EXERCISE: Copy the data exactly, line for line.

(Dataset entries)
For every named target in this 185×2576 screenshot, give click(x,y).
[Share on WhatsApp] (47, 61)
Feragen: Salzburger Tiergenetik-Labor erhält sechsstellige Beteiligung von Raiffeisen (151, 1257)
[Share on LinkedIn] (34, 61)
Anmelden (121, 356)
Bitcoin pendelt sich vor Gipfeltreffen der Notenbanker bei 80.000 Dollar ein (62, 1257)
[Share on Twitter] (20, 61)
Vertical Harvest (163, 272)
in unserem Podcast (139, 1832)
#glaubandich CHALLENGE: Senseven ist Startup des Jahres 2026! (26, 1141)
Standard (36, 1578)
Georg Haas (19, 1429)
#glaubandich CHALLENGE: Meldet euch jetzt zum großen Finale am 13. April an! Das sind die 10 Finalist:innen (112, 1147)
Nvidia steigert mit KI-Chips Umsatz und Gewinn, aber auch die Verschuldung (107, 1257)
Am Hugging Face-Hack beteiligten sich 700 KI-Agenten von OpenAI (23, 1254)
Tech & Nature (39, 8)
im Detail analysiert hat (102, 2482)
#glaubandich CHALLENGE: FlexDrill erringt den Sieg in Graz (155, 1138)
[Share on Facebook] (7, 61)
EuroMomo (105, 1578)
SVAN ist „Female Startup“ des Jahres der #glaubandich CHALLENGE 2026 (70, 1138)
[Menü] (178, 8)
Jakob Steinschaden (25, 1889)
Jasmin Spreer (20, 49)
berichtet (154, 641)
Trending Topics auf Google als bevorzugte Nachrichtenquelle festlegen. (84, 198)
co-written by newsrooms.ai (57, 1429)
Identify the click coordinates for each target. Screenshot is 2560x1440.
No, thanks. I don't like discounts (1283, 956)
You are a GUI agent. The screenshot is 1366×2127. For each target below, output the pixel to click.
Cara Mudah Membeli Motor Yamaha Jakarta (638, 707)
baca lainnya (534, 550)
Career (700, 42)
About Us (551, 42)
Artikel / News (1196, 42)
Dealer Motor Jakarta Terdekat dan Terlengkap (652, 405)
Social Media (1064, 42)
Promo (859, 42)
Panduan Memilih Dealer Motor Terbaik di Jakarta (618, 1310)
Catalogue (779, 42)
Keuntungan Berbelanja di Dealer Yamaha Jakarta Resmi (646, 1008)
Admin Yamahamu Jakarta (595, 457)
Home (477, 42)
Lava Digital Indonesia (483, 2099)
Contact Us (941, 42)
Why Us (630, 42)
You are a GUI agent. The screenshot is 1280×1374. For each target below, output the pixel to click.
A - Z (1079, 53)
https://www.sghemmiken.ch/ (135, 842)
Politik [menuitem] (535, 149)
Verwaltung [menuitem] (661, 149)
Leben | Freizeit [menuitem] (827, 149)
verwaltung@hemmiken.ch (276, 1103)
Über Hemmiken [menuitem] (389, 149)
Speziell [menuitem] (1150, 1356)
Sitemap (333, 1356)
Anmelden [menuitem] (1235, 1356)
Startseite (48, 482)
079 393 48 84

TASK OUTPUT:
For every named target in this 185×2576 screenshot, give click(x,y).
[Share on WhatsApp] (47, 61)
Feragen: Salzburger Tiergenetik-Labor erhält sechsstellige Beteiligung von Raiffeisen (151, 1257)
[Share on LinkedIn] (34, 61)
Anmelden (121, 356)
Bitcoin pendelt sich vor Gipfeltreffen der Notenbanker bei 80.000 Dollar ein (62, 1257)
[Share on Twitter] (20, 61)
Vertical Harvest (163, 272)
in unserem Podcast (139, 1832)
#glaubandich CHALLENGE: Senseven ist Startup des Jahres 2026! (26, 1141)
Standard (36, 1578)
Georg Haas (19, 1429)
#glaubandich CHALLENGE: Meldet euch jetzt zum großen Finale am 13. April an! Das sind die 10 Finalist:innen (112, 1147)
Nvidia steigert mit KI-Chips Umsatz und Gewinn, aber auch die Verschuldung (107, 1257)
Am Hugging Face-Hack beteiligten sich 700 KI-Agenten von OpenAI (23, 1254)
Tech & Nature (39, 8)
im Detail analysiert hat (102, 2482)
#glaubandich CHALLENGE: FlexDrill erringt den Sieg in Graz (155, 1138)
[Share on Facebook] (7, 61)
EuroMomo (105, 1578)
SVAN ist „Female Startup“ des Jahres der #glaubandich CHALLENGE 2026 (70, 1138)
[Menü] (178, 8)
Jakob Steinschaden (25, 1889)
Jasmin Spreer (20, 49)
berichtet (154, 641)
Trending Topics auf Google als bevorzugte Nachrichtenquelle festlegen. (84, 198)
co-written by newsrooms.ai (57, 1429)
Identify the click coordinates for each target. Screenshot is 2560x1440.
No, thanks. I don't like discounts (1283, 956)
You are a GUI agent. The screenshot is 1366×2127. For each target below, output the pixel to click.
Cara Mudah Membeli Motor Yamaha Jakarta (638, 707)
baca lainnya (534, 550)
Career (700, 42)
About Us (551, 42)
Artikel / News (1196, 42)
Dealer Motor Jakarta Terdekat dan Terlengkap (652, 405)
Social Media (1064, 42)
Promo (859, 42)
Panduan Memilih Dealer Motor Terbaik di Jakarta (618, 1310)
Catalogue (779, 42)
Keuntungan Berbelanja di Dealer Yamaha Jakarta Resmi (646, 1008)
Admin Yamahamu Jakarta (595, 457)
Home (477, 42)
Lava Digital Indonesia (483, 2099)
Contact Us (941, 42)
Why Us (630, 42)
You are a GUI agent. The screenshot is 1280×1374. For each target below, output the pixel to click.
A - Z (1079, 53)
https://www.sghemmiken.ch/ (135, 842)
Politik [menuitem] (535, 149)
Verwaltung [menuitem] (661, 149)
Leben | Freizeit [menuitem] (827, 149)
verwaltung@hemmiken.ch (276, 1103)
Über Hemmiken [menuitem] (389, 149)
Speziell [menuitem] (1150, 1356)
Sitemap (333, 1356)
Anmelden [menuitem] (1235, 1356)
Startseite (48, 482)
079 393 48 84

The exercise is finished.